- Work instructions: Your response should consist of the records below, repeated exactly.
*** Provided records ***
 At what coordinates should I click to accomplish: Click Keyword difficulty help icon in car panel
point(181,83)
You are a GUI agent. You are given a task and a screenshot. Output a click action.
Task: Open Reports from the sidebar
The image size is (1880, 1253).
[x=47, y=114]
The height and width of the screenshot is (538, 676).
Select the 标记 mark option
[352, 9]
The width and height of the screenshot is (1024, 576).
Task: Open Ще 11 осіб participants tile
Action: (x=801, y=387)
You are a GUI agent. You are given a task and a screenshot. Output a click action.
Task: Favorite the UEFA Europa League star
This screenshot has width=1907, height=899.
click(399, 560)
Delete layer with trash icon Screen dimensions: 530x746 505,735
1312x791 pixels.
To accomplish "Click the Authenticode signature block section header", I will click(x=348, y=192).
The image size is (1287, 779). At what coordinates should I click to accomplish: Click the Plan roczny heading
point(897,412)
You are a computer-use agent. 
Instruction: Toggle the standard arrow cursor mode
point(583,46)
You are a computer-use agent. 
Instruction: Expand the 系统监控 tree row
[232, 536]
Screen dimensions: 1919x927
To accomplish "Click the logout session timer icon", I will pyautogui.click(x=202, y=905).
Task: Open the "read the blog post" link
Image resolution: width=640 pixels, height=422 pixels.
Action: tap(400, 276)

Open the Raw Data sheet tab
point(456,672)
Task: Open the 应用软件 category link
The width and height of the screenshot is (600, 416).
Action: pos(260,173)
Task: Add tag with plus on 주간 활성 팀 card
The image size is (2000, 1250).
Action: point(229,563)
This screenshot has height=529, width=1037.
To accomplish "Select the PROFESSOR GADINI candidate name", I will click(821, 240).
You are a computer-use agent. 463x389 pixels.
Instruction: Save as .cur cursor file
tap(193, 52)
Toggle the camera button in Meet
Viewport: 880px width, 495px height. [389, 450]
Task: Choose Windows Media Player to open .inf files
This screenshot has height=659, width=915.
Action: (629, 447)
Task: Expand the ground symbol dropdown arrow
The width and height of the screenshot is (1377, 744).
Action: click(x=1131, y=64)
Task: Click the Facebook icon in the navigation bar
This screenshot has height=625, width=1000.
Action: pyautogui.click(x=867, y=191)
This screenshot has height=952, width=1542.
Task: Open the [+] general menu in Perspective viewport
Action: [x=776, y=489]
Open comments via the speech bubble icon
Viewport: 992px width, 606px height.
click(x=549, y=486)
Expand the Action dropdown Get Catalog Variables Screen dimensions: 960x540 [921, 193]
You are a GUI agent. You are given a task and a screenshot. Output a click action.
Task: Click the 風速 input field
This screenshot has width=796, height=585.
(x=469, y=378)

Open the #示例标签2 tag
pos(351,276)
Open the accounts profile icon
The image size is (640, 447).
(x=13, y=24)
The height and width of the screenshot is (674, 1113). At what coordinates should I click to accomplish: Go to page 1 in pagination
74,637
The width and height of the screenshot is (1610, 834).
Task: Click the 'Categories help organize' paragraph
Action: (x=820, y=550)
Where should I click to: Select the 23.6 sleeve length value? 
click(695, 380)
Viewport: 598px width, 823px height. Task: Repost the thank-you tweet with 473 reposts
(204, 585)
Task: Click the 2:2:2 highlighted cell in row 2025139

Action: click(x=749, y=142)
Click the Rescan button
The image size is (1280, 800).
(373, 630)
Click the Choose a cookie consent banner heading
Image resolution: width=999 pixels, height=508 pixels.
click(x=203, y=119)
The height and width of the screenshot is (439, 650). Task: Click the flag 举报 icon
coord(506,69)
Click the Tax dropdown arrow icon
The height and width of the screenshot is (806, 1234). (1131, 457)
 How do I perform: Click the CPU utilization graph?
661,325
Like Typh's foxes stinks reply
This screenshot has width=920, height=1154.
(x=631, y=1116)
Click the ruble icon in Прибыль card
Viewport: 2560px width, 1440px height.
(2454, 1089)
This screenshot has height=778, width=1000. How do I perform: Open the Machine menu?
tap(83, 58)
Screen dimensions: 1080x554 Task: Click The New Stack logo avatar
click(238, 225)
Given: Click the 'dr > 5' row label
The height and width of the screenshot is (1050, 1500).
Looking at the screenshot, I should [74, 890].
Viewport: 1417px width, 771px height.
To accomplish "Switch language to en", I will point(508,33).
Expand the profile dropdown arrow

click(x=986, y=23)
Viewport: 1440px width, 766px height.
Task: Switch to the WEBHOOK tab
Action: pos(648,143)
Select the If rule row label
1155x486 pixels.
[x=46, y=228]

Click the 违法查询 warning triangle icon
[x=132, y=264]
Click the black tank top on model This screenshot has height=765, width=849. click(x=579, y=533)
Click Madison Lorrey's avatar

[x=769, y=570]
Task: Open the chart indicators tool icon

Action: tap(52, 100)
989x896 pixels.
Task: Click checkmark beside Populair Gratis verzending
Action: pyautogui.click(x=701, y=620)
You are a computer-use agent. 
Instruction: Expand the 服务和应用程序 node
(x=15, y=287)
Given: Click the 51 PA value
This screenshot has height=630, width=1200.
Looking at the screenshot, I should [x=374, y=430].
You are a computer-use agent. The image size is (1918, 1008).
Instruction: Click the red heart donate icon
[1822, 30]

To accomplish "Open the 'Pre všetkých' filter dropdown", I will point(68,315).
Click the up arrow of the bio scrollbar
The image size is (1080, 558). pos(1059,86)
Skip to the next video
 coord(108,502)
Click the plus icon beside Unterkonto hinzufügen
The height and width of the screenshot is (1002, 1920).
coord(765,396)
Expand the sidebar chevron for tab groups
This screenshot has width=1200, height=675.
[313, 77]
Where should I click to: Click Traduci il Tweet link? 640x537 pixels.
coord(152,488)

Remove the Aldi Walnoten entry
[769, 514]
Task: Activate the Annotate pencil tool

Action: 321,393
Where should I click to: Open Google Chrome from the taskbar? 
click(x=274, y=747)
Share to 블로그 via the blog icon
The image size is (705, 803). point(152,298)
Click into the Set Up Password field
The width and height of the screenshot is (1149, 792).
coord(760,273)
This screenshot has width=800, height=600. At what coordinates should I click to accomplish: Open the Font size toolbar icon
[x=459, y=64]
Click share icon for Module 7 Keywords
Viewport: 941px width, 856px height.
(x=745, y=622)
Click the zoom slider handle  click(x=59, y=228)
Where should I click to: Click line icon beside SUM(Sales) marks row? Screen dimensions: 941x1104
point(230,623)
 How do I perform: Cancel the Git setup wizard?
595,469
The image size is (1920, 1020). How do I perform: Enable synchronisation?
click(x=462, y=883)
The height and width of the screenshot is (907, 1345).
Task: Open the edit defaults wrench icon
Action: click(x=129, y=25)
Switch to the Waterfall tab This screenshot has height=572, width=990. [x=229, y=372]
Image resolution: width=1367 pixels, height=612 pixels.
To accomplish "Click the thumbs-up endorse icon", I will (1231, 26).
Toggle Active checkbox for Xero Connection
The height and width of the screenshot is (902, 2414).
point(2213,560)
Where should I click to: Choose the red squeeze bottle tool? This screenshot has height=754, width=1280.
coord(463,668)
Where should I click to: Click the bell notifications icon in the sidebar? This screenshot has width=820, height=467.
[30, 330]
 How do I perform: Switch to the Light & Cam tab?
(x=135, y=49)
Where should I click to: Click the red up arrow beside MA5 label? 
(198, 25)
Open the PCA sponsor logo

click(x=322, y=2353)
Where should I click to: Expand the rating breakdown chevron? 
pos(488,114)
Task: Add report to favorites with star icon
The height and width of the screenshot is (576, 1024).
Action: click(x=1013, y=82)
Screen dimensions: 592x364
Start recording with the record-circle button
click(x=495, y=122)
***
- Finished exercise:
 At what coordinates should I click to accomplish: Click Keyword difficulty help icon in car panel
point(181,83)
You are a GUI agent. You are given a task and a screenshot. Output a click action.
Task: Open Reports from the sidebar
The image size is (1880, 1253).
[x=47, y=114]
The height and width of the screenshot is (538, 676).
Select the 标记 mark option
[352, 9]
The width and height of the screenshot is (1024, 576).
Task: Open Ще 11 осіб participants tile
Action: (x=801, y=387)
You are a GUI agent. You are given a task and a screenshot. Output a click action.
Task: Favorite the UEFA Europa League star
This screenshot has width=1907, height=899.
click(399, 560)
Delete layer with trash icon Screen dimensions: 530x746 505,735
1312x791 pixels.
To accomplish "Click the Authenticode signature block section header", I will click(x=348, y=192).
The image size is (1287, 779). At what coordinates should I click to accomplish: Click the Plan roczny heading
point(897,412)
You are a computer-use agent. 
Instruction: Toggle the standard arrow cursor mode
point(583,46)
You are a computer-use agent. 
Instruction: Expand the 系统监控 tree row
[232, 536]
Screen dimensions: 1919x927
To accomplish "Click the logout session timer icon", I will pyautogui.click(x=202, y=905).
Task: Open the "read the blog post" link
Image resolution: width=640 pixels, height=422 pixels.
Action: tap(400, 276)

Open the Raw Data sheet tab
point(456,672)
Task: Open the 应用软件 category link
The width and height of the screenshot is (600, 416).
Action: pos(260,173)
Task: Add tag with plus on 주간 활성 팀 card
The image size is (2000, 1250).
Action: point(229,563)
This screenshot has height=529, width=1037.
To accomplish "Select the PROFESSOR GADINI candidate name", I will click(821, 240).
You are a computer-use agent. 463x389 pixels.
Instruction: Save as .cur cursor file
tap(193, 52)
Toggle the camera button in Meet
Viewport: 880px width, 495px height. [389, 450]
Task: Choose Windows Media Player to open .inf files
This screenshot has height=659, width=915.
Action: (629, 447)
Task: Expand the ground symbol dropdown arrow
The width and height of the screenshot is (1377, 744).
Action: click(x=1131, y=64)
Task: Click the Facebook icon in the navigation bar
This screenshot has height=625, width=1000.
Action: pyautogui.click(x=867, y=191)
This screenshot has height=952, width=1542.
Task: Open the [+] general menu in Perspective viewport
Action: [x=776, y=489]
Open comments via the speech bubble icon
Viewport: 992px width, 606px height.
click(x=549, y=486)
Expand the Action dropdown Get Catalog Variables Screen dimensions: 960x540 [921, 193]
You are a GUI agent. You are given a task and a screenshot. Output a click action.
Task: Click the 風速 input field
This screenshot has width=796, height=585.
(x=469, y=378)

Open the #示例标签2 tag
pos(351,276)
Open the accounts profile icon
The image size is (640, 447).
(x=13, y=24)
The height and width of the screenshot is (674, 1113). At what coordinates should I click to accomplish: Go to page 1 in pagination
74,637
The width and height of the screenshot is (1610, 834).
Task: Click the 'Categories help organize' paragraph
Action: (x=820, y=550)
Where should I click to: Select the 23.6 sleeve length value? 
click(695, 380)
Viewport: 598px width, 823px height. Task: Repost the thank-you tweet with 473 reposts
(204, 585)
Task: Click the 2:2:2 highlighted cell in row 2025139

Action: click(x=749, y=142)
Click the Rescan button
The image size is (1280, 800).
(373, 630)
Click the Choose a cookie consent banner heading
Image resolution: width=999 pixels, height=508 pixels.
click(x=203, y=119)
The height and width of the screenshot is (439, 650). Task: Click the flag 举报 icon
coord(506,69)
Click the Tax dropdown arrow icon
The height and width of the screenshot is (806, 1234). (1131, 457)
 How do I perform: Click the CPU utilization graph?
661,325
Like Typh's foxes stinks reply
This screenshot has width=920, height=1154.
(x=631, y=1116)
Click the ruble icon in Прибыль card
Viewport: 2560px width, 1440px height.
(2454, 1089)
This screenshot has height=778, width=1000. How do I perform: Open the Machine menu?
tap(83, 58)
Screen dimensions: 1080x554 Task: Click The New Stack logo avatar
click(238, 225)
Given: Click the 'dr > 5' row label
The height and width of the screenshot is (1050, 1500).
Looking at the screenshot, I should [74, 890].
Viewport: 1417px width, 771px height.
To accomplish "Switch language to en", I will point(508,33).
Expand the profile dropdown arrow

click(x=986, y=23)
Viewport: 1440px width, 766px height.
Task: Switch to the WEBHOOK tab
Action: pos(648,143)
Select the If rule row label
1155x486 pixels.
[x=46, y=228]

Click the 违法查询 warning triangle icon
[x=132, y=264]
Click the black tank top on model This screenshot has height=765, width=849. click(x=579, y=533)
Click Madison Lorrey's avatar

[x=769, y=570]
Task: Open the chart indicators tool icon

Action: tap(52, 100)
989x896 pixels.
Task: Click checkmark beside Populair Gratis verzending
Action: pyautogui.click(x=701, y=620)
You are a computer-use agent. 
Instruction: Expand the 服务和应用程序 node
(x=15, y=287)
Given: Click the 51 PA value
This screenshot has height=630, width=1200.
Looking at the screenshot, I should [x=374, y=430].
You are a computer-use agent. The image size is (1918, 1008).
Instruction: Click the red heart donate icon
[1822, 30]

To accomplish "Open the 'Pre všetkých' filter dropdown", I will point(68,315).
Click the up arrow of the bio scrollbar
The image size is (1080, 558). pos(1059,86)
Skip to the next video
 coord(108,502)
Click the plus icon beside Unterkonto hinzufügen
The height and width of the screenshot is (1002, 1920).
coord(765,396)
Expand the sidebar chevron for tab groups
This screenshot has width=1200, height=675.
[313, 77]
Where should I click to: Click Traduci il Tweet link? 640x537 pixels.
coord(152,488)

Remove the Aldi Walnoten entry
[769, 514]
Task: Activate the Annotate pencil tool

Action: 321,393
Where should I click to: Open Google Chrome from the taskbar? 
click(x=274, y=747)
Share to 블로그 via the blog icon
The image size is (705, 803). point(152,298)
Click into the Set Up Password field
The width and height of the screenshot is (1149, 792).
coord(760,273)
This screenshot has width=800, height=600. At what coordinates should I click to accomplish: Open the Font size toolbar icon
[x=459, y=64]
Click share icon for Module 7 Keywords
Viewport: 941px width, 856px height.
(x=745, y=622)
Click the zoom slider handle  click(x=59, y=228)
Where should I click to: Click line icon beside SUM(Sales) marks row? Screen dimensions: 941x1104
point(230,623)
 How do I perform: Cancel the Git setup wizard?
595,469
The image size is (1920, 1020). How do I perform: Enable synchronisation?
click(x=462, y=883)
The height and width of the screenshot is (907, 1345).
Task: Open the edit defaults wrench icon
Action: click(x=129, y=25)
Switch to the Waterfall tab This screenshot has height=572, width=990. [x=229, y=372]
Image resolution: width=1367 pixels, height=612 pixels.
To accomplish "Click the thumbs-up endorse icon", I will (1231, 26).
Toggle Active checkbox for Xero Connection
The height and width of the screenshot is (902, 2414).
point(2213,560)
Where should I click to: Choose the red squeeze bottle tool? This screenshot has height=754, width=1280.
coord(463,668)
Where should I click to: Click the bell notifications icon in the sidebar? This screenshot has width=820, height=467.
[30, 330]
 How do I perform: Switch to the Light & Cam tab?
(x=135, y=49)
Where should I click to: Click the red up arrow beside MA5 label? 
(198, 25)
Open the PCA sponsor logo

click(x=322, y=2353)
Where should I click to: Expand the rating breakdown chevron? 
pos(488,114)
Task: Add report to favorites with star icon
The height and width of the screenshot is (576, 1024).
Action: click(x=1013, y=82)
Screen dimensions: 592x364
Start recording with the record-circle button
click(x=495, y=122)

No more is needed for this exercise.